Giorni di tensione a Gerusalemme causa la violenza perpetrata da facinorosi palestinesi, alcuni con le bandiere di Hamas, che in concomitanza con l’inizio di Pesach (Pasqua ebraica) hanno lanciato pietre e ordigni esplosivi sui fedeli ebrei riuniti nel sottostante piazzale del Muto Occidentale (Kotel), obbligando la polizia a intervenire.
Tra questi palestinesi alcuni hanno pensato bene di continuare a lanciare pietre e ordigni, dall’interno della moschea di Al-Aqsa, dove sorgevano i due Templi ebraici di Gerusalemme.
L’intenzione non era quella di pregare per il Ramadan, ma colpire gli ebrei intenti a festeggiare Pesach, iniziato proprio venerdì.
Il capo della polizia israeliana, Kobi Shabtai, ha ricostruito l’accaduto:
“Abbiamo fatto tutto il possibile per evitare di entrare nel complesso sul Monte del Tempio Abbiamo cercato di lasciare la gestione della giornata al Waqf (musulmano). Ma quando gli agitatori hanno lanciato ordigni pirotecnici e pietre sui fedeli ebrei al Muro Occidentale, siamo intervenuti e li abbiamo arrestati”.

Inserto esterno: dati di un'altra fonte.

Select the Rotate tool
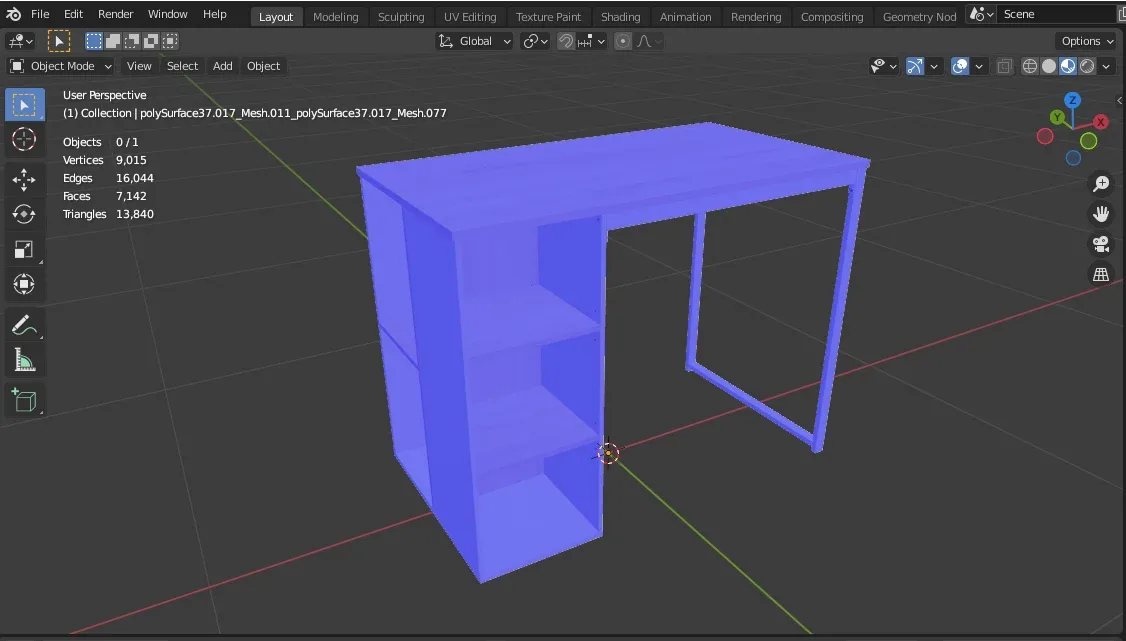 pos(24,214)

Un portavoce della polizia ha affermato:
“Mentre la polizia si adopera per garantire la libertà di culto per tutti e preservare la legge e la sicurezza nei luoghi santi e in tutta Gerusalemme, vi sono altri che scelgono la violenza. Continueremo ad adottare misure energiche contro coloro che attentato alla pace e alla sicurezza dei cittadini”.
Hamas e Jihad Islamica, tra gli altri, hanno attaccato Israele per la reazione, cercando di far credere che la moschea di Al-Aqsa fosse in pericolo, nel tentativo di compattare il mondo palestinese.

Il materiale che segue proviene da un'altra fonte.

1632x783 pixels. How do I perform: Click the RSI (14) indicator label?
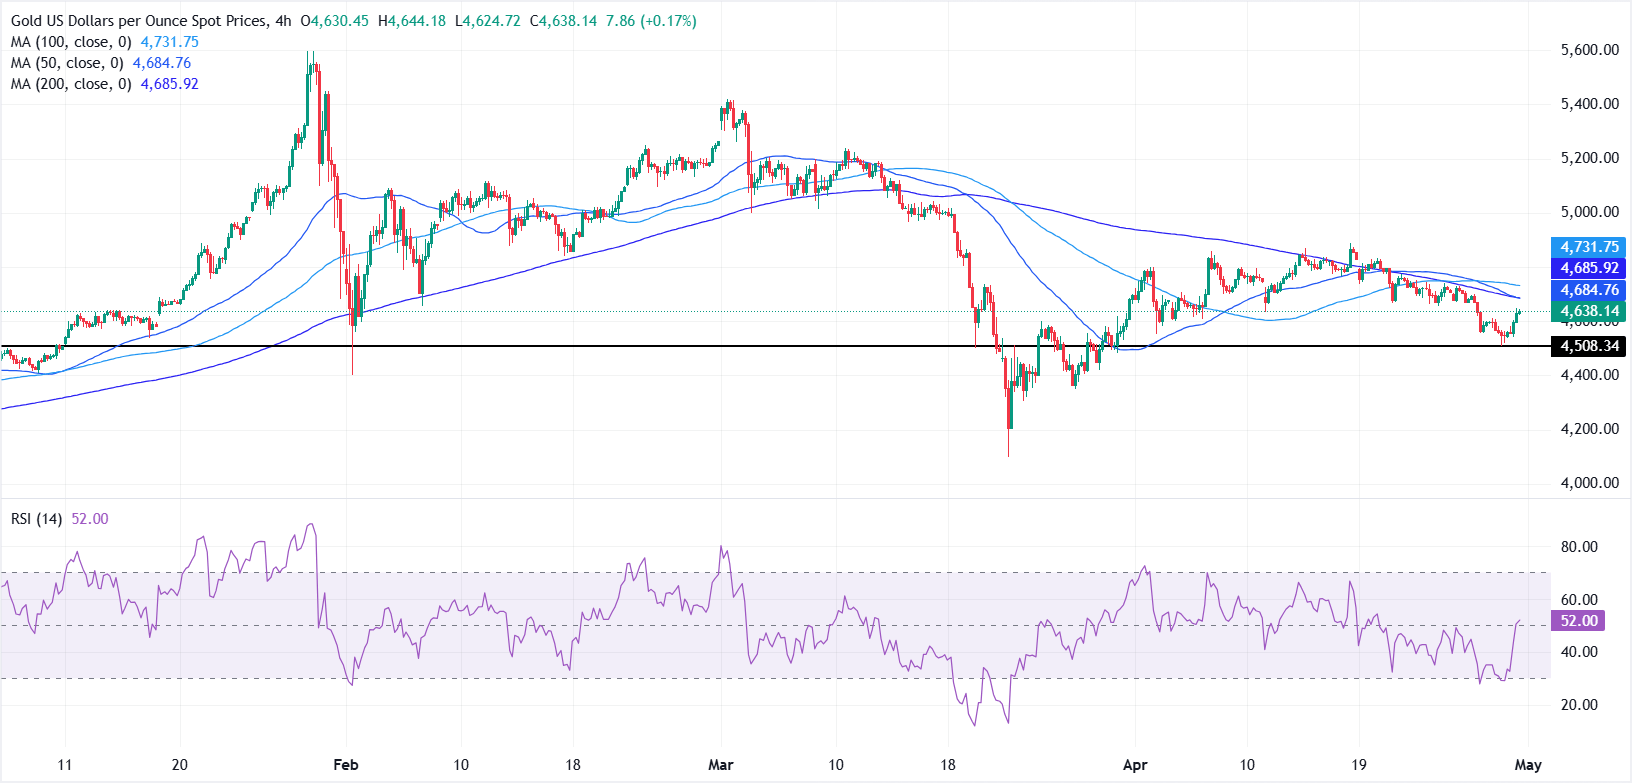point(37,519)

Come è facile immaginare, il pericolo era ed è inesistente. Perché come ha spiegato Shabtai non ci sarebbe stato alcun intervento delle forze dell’ordine se i palestinesi avesse pensato a pregare, anziché attaccare gli ebrei.

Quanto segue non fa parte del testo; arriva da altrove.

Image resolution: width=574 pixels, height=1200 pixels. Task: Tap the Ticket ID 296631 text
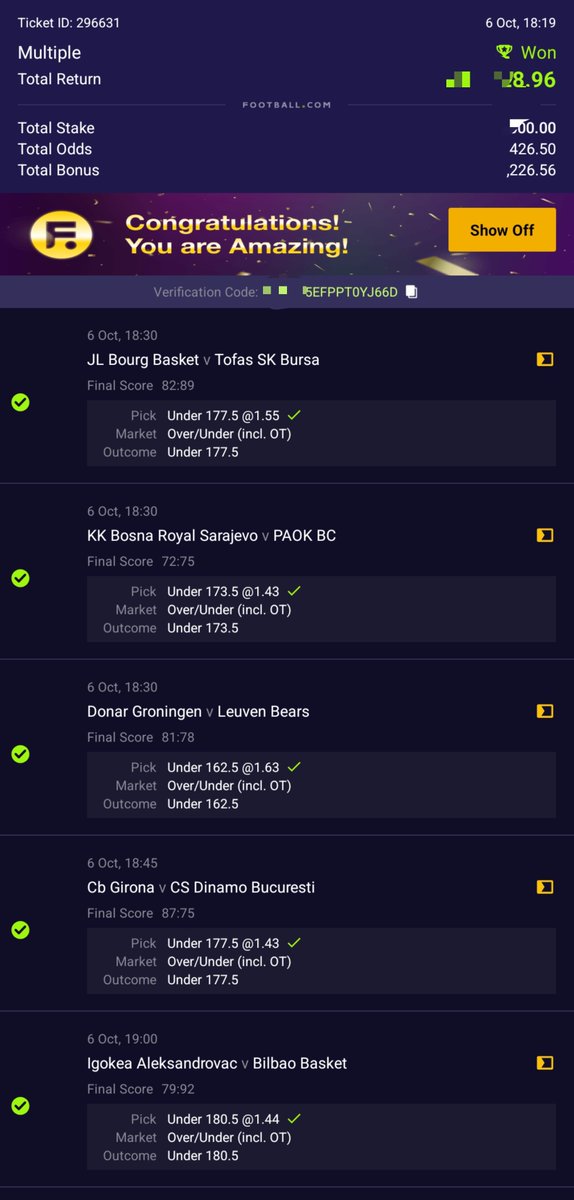click(69, 23)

Cosa rimane di questo ennesimo attacco palestinese?
Rimane la simbologia, la stessa utilizzata nei giorni scorsi con la profanazione alla tomba di Josef (Giuseppe), in quanto figlio di Giacobbe, uno dei tre patriarchi e colui cui fu cambiato il nome in “Israele”: in sostanza la certificazione della presenza ebraica nella West Bank, rivendicata dai palestinesi.
Rimane che l’attacco palestinesi è scoccato nel primo giorno di Pesach, festività che sancisce la fine della schiavitù in Egitto degli ebrei e la nascita di quel popolo ebraico che arriverà in Israele.